Okay, first off, oops. I had no idea that this Desert Fires was the sequel to this book and ended up reading that one first. Not my fault, I swear. The copies I have are 20 years old, battered, with missing covers. Plus, I can't find this author online anywhere, so I couldn't look the books up to find out if there was an order to them. I just grabbed one and read.

You'd think, after all the words I devoted to complaining about the first book, there'd be nothing left to say about this book. I was hoping for that too. I was wrong.

After her parents' death, Queen Nefrytaten finds herself threatened by all sides. The Hyksos raid her borders; the priesthood conspires against her. The only chance she has at keeping her throne is a marriage to Prince Amenemhet of the Upper Kingdom, uniting Egypt as one.
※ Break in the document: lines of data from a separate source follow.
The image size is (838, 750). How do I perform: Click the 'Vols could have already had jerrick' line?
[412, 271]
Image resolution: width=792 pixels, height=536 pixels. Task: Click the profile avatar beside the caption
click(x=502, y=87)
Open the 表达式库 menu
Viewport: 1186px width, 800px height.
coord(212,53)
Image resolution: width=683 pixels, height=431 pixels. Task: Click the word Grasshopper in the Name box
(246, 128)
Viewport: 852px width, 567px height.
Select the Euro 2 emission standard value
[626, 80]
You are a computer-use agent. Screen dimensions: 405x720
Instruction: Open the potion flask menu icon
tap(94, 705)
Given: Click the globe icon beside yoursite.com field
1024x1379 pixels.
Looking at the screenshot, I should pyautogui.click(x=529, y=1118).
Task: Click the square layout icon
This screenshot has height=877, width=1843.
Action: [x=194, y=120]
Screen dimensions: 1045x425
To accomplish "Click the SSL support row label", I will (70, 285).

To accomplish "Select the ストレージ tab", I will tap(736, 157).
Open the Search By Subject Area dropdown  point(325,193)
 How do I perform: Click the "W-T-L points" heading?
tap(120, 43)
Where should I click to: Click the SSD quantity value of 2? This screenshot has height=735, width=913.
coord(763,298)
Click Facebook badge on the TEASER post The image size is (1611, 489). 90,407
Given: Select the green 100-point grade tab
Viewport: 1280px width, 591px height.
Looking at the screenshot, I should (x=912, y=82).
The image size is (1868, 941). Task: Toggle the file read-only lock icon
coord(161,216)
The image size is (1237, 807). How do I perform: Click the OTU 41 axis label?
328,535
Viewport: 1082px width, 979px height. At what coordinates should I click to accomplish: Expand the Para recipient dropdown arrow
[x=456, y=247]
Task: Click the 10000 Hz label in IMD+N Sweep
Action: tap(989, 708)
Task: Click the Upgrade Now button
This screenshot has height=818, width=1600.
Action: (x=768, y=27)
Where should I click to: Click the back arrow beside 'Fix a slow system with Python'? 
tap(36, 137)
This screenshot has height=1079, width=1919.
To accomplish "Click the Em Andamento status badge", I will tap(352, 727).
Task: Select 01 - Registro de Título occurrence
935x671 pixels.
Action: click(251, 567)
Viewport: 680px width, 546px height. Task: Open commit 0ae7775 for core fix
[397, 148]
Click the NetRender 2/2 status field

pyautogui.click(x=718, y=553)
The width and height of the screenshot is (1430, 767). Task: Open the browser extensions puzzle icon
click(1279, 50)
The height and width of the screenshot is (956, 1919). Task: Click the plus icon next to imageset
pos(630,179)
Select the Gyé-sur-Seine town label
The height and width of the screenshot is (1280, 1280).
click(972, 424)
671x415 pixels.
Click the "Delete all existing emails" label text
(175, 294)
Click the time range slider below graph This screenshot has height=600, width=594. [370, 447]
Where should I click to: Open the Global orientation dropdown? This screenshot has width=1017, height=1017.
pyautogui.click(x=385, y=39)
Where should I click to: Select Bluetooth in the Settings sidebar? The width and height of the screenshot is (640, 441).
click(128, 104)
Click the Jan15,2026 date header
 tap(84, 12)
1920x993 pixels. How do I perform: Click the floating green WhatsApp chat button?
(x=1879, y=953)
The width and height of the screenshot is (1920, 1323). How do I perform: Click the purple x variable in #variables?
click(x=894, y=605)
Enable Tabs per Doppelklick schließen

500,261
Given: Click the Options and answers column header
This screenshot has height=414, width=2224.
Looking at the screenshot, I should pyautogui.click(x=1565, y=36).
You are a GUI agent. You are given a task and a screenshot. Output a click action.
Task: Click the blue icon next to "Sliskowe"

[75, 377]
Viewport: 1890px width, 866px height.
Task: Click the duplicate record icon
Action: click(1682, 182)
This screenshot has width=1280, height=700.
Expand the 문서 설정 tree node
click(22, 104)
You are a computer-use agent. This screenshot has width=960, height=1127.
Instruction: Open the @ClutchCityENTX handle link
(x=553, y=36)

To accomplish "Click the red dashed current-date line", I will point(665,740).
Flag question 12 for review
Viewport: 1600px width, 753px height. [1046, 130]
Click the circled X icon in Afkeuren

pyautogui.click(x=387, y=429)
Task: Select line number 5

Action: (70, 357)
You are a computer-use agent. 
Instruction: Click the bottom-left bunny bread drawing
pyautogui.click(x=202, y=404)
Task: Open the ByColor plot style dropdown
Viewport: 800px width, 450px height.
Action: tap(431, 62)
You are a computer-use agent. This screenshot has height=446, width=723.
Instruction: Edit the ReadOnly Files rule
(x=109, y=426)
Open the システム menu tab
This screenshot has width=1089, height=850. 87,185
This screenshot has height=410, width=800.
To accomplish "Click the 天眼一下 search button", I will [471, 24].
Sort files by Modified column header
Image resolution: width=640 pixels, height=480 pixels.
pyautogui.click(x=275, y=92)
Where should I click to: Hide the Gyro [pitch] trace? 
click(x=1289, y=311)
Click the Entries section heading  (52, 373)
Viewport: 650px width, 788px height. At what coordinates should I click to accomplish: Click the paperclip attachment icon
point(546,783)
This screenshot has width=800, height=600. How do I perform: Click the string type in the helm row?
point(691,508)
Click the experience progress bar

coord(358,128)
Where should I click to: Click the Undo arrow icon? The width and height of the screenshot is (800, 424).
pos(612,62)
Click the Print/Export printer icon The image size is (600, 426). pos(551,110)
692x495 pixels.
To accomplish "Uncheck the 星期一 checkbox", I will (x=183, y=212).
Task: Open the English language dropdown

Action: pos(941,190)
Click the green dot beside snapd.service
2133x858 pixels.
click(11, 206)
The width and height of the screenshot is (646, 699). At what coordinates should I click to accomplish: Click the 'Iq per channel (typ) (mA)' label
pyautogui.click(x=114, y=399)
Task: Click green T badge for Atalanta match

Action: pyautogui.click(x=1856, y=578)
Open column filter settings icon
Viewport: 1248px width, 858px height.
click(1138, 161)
Picking up a rant from the last review, what is up with the names the author's chosen to call the Egyptian gods? Why use unrecognizable names like Aset or Tehuti instead of more common ones like Isis and Thoth? Then you wouldn't need entries in the glossary in the back. Plus, if you choose to call Egypt by another name, I don't think you can then use "Egyptians" as a name for the people.

What is so wrong with historical accuracy? Why is accuracy considered boring or not necessary in books like this? Nefrytaten couldn't have been Queen of the Lower Kingdom, marrying Amenemhet to unite the lands, because the kingdom was already united. Egypt was a unified single state by 3000 BCE, almost eleven-hundred years before Amenemhet ruled.

Additionally, Amenemhet didn't inherit the Egyptian crown from his murdered parents. The most widely accepted version of facts is that he was a vizier who either usurped the crown from Mentuhotep IV or took power after his death.

The characterization of both Nefytaten and Amenemhet in the first chapters is ridiculous. Why would either of them, queen and prince in their own right, ever expect they'd be able to marry for anything other than political reasons? I know I've said it before, but I hate when authors use this device simply because they feel that someone should complain, or because they'd complain in a similar situation. Things were different in the past, modern reactions really have no place there. 

This is supposed to be a romance novel, isn't it? Because the main characters meet, fall madly in love and are happily married at the 60 page mark. Then what's left for the rest of the book? A tired old amnesia storyline which wraps up with more than half the book left, and is followed by a poisoning storyline that sends Nefrytaten and Amenemhet off searching for a magical cure. I think the book would have benefited from slowing down the romance storyline, so that their falling in love was a slow and gradual process we could see develop through the chapters. Everything in the romance plotline was way too rushed.

The author should have fired her editor, because the punctuation is atrocious in this book. There are periods instead of commas, cutting sentences off!